Die „Himmelsburg“ ist aber nicht nur ein visuelles Erlebnis. Beim Rundgang durch das Gebäude kann jeder auch Musik hören. Und zwar so, wie sie im historischen Raum am ausgewählten Ort gewirkt haben muss. Verantwortlich für dieses technische Wunderwerk, die akustische Rekonstruktion, ist Stefan Weinzierl, Professor an der TU Berlin.
"Bei einem normalen Hörerlebnis erlebt man immer eine Mischung dessen, was die Schallquelle erzeugt, also den Klang, den Musikinstrumente erzeugen und dessen, was der Raum dazu beiträgt. In einer solchen Simulation werden die beiden Dinge getrennt. Das heißt, man nimmt die Musik zunächst mal ohne jeglichen Raumanteil auf und simuliert die Signatur des Raums separat, um sie eben am Schluss miteinander zu verrechnen."

Akustisches Verfahren

Die Musik wurde vom Ensemble „Cantus Thuringia & Capella“ im reflexionsarmen Raum der TU Berlin ausgenommen. Diese Einspielung wurde dann mit den akustischen Eigenschaften der Himmelsburg kombiniert. Das ist schon im Labor ein faszinierender Moment, noch ganz ohne virtuellen Raum, sagt Stefan Weinzierl. Aus Medieninformatik, Musikwissenschaft, Akustik, Musik, Architektur und Touristik wurden Kräfte gebündelt, um die virtuelle Himmelsburg wieder auferstehen zu lassen.

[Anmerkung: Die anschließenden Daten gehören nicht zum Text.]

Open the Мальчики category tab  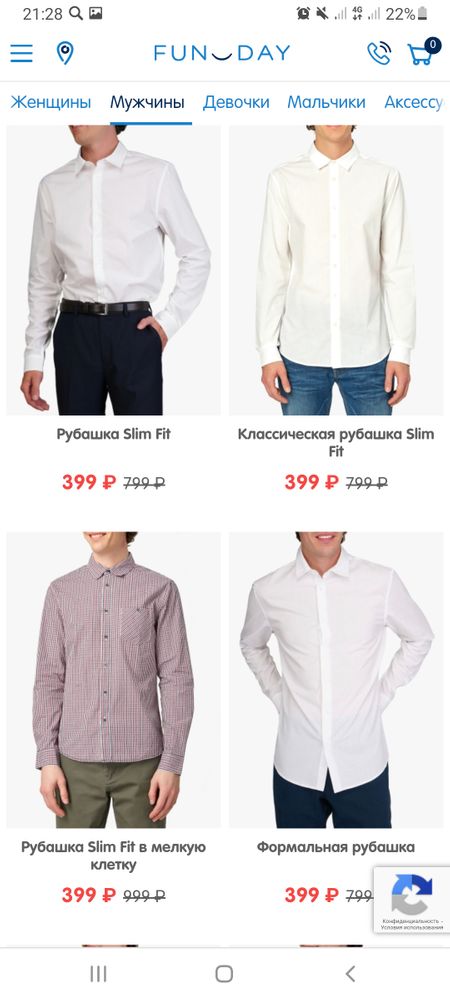pyautogui.click(x=326, y=102)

Deren Besuch ist kostenlos – und dauert rund sieben Minuten. In dieser Zeit kann man den Raum spielerisch entdecken, einer guten Aufnahme lauschen und staunen, was technisch möglich ist. Und nicht zuletzt: dem historischen Bach ein bisschen näher kommen. In der nächsten Zeit steht der Container in Weimar, danach geht die virtuelle Himmelsburg auf Reisen, unter anderem nach Leipzig und Stuttgart.